By Katherin Kersten | Star Tribune Minneapolis

“This law is so intricate and detailed and creates so much responsibility for teachers,” said Marcus Rayner of the New Jersey Lawsuit Reform Alliance. “There are so many ways they can make inadvertent or honest mistakes while trying to do the right thing.”

“Bullying has become an epidemic across the country.” Or so Tom Dooher, president of Education Minnesota, recently told the Star Tribune.
Is this true? Though we hear the claim constantly, it’s hard to know the real scope of the problem.
In part, that’s because the topic of bullying has become linked to a political cause du jour.
At Education Minnesota’s annual fall conference, for example, bullying was a focus of the Minnesota School OUTreach Coalition’s discussions on “classroom behavior, GLBT staff issues, school climates, gay straight alliances, and early childhood education/elementary issues,” according to the Star Tribune.
In Washington, Sen. Al Franken is pushing to make gay, lesbian, bisexual and transgender students a protected class in federal education legislation, claiming that they face “pervasive systemic discrimination.”
Schoolyard bullying has always been a problem, because the human tendency to find pleasure in humiliating and dominating others is as old as mankind. Still, it’s easy to believe that the bullying we all remember — the ridicule or intimidation of those perceived as vulnerable, like “geeks,” the timid, the overweight — is ramping up.
Something has changed, and it goes beyond the fact that cell phones and Facebook now give kids a 24/7 cyber-megaphone for intimidating and belittling fellow human beings.
A new book — “Lost in Transition: The Dark Side of Emerging Adulthood” — sheds light on why bullying may be on the rise. In 2008, the authors, sociologist Christian Smith and his team, asked 230 young Americans — 18 to 23 years old — open-ended questions about how they make moral decisions and think about the meaning of life.
The answers reveal that many of today’s young people live in what amounts to a moral vacuum. The vocabulary of right and wrong, of good and evil, has little meaning for them. On the contrary, they are relativists, who view morality as “a personal choice, entirely a matter of individual decision,” in the authors’ words.
Why should we be surprised, then, if our children have no sense of obligation to others, and fail to act with kindness, respect or empathy? Since they have no moral compass, they base their behavior on their personal feelings– that is, on whether an act seems to enhance their happiness, pleasure or self-interest.
Who’s to blame for this state of affairs? Parents, for starters. Ask a well-intentioned mom or dad today what they want most for their child, and chances are they’ll respond, “I just want her to be happy.” This is thin gruel, and no substitute for passing down a strongly woven, comprehensive moral framework for a life well-lived.

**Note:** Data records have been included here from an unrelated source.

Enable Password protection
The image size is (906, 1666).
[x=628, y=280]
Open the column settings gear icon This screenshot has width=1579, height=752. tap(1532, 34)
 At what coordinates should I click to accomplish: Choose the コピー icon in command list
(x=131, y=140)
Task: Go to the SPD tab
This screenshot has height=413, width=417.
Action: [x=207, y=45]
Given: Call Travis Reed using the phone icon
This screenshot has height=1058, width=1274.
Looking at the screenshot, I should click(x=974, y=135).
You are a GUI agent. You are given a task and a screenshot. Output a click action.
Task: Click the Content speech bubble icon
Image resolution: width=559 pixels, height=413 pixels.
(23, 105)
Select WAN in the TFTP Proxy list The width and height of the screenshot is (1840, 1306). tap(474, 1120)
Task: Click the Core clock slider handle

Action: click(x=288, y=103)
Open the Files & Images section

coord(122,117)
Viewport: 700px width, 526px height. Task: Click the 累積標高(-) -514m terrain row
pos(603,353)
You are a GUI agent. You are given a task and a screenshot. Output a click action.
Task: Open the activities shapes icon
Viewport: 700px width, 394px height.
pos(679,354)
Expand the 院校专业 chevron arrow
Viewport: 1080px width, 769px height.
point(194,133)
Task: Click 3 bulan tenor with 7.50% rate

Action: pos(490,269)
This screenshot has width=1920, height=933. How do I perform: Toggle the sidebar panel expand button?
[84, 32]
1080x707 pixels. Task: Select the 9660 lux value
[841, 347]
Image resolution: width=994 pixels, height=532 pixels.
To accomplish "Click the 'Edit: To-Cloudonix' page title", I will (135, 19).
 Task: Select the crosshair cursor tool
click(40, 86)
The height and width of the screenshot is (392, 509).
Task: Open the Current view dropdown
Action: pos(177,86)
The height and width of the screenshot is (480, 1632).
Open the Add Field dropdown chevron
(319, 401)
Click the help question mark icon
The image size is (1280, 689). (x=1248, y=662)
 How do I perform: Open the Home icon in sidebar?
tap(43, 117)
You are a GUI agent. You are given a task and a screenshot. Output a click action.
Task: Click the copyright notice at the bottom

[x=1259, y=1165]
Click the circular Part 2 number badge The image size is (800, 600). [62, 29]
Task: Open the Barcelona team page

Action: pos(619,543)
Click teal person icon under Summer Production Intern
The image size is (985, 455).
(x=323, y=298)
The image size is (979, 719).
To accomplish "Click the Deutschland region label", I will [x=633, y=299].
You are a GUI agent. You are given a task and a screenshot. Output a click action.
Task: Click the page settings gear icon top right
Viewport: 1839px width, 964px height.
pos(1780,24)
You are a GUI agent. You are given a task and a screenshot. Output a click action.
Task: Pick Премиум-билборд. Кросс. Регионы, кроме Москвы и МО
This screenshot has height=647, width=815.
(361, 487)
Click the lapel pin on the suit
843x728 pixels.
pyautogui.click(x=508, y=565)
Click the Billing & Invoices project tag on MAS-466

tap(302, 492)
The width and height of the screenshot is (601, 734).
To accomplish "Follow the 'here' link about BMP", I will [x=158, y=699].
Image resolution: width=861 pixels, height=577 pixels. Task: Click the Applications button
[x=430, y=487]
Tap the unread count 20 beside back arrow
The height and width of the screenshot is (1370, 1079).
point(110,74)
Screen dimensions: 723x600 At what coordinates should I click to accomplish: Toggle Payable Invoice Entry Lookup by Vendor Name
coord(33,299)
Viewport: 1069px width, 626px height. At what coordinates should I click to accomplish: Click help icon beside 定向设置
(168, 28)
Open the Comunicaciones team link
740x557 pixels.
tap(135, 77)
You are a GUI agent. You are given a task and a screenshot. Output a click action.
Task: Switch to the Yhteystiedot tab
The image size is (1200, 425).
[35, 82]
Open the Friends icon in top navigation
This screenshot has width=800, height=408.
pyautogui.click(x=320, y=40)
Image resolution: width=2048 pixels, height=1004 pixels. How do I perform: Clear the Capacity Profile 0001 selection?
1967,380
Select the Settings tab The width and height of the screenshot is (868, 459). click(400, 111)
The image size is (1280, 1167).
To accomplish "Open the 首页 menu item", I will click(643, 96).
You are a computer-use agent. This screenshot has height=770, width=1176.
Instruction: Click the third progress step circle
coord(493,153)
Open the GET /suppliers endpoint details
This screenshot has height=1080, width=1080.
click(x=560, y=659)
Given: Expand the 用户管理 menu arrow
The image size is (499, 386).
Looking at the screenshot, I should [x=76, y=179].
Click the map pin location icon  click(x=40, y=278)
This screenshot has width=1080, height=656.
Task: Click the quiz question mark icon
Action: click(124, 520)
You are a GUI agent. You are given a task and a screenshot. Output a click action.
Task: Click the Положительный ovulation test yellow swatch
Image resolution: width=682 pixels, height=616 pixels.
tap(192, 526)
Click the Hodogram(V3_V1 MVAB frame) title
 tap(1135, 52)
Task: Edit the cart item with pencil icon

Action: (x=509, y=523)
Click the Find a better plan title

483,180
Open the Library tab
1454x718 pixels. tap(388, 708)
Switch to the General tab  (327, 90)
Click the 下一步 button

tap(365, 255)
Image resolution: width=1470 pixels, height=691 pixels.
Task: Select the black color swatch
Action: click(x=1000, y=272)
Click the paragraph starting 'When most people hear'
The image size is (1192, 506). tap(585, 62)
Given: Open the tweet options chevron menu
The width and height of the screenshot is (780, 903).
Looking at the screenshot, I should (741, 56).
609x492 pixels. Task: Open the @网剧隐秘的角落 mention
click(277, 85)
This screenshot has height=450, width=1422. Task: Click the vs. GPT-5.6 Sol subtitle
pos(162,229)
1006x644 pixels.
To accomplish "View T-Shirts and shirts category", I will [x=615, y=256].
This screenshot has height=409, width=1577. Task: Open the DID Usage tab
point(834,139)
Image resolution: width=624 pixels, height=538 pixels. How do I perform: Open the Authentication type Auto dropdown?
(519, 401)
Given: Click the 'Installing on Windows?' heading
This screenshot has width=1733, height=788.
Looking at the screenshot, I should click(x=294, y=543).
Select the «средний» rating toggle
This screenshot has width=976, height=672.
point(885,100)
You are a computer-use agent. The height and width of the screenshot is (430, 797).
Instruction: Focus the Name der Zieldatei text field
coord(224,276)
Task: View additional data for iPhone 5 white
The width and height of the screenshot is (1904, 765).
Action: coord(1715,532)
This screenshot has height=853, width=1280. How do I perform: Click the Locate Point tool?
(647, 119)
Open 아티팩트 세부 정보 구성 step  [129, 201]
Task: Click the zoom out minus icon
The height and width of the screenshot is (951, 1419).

Schools must also share the blame. For 2,500 years, one of education’s primary missions has been to develop character and virtue in the young.
But today, we have banished the vocabulary of right and wrong from our classrooms and have replaced it with the lingo of self-esteem and a squishy multiculturalism. We’ve made tolerance the only behavioral norm. That will hardly curb the selfish and mean-spirited impulses with which all human beings struggle.
Finally, the popular culture plays a fundamental role in the problem. Today, our children learn many lessons about how to treat fellow human beings from TV, movies, music, the Internet and video games.
What’s the answer to the bullying problem if parents, schools and the larger culture have abandoned the language of virtue? More government, many tell us.
New Jersey is leading the charge with its “Anti-Bullying Bill of Rights Act.” The law is justified in the morally neutral language of health and safety — preventing suicide, creating “safe” space, enhancing self-esteem and preventing school missing. Increasingly, that’s all that’s left us in our relativistic age.
The Anti-Bullying Bill of Rights puts the burden of curbing bullying on teachers, principals and school staff. It imposes onerous oral and written reporting requirements, and creates disciplinary actions for educators who are judged to have made the wrong call.
It even makes schools responsible for reporting potential instances of offsite bullying and cyberbullying, including Facebook and texting exchanges. “Bullying doesn’t stop at 3 o’clock. and neither should a school’s authority,” said Assemblywoman Valerie Huttle, a bill sponsor.
Educators and others have expressed alarm about this far-reaching law.
“This law is so intricate and detailed and creates so much responsibility for teachers,” said Marcus Rayner of the New Jersey Lawsuit Reform Alliance. “There are so many ways they can make inadvertent or honest mistakes while trying to do the right thing.”
Get ready for skyrocketing litigation, and a new layer of Big Brother bureaucracy. But kinder, happier, more-respectful kids?
That will require moral regeneration, not the heavy hand of government.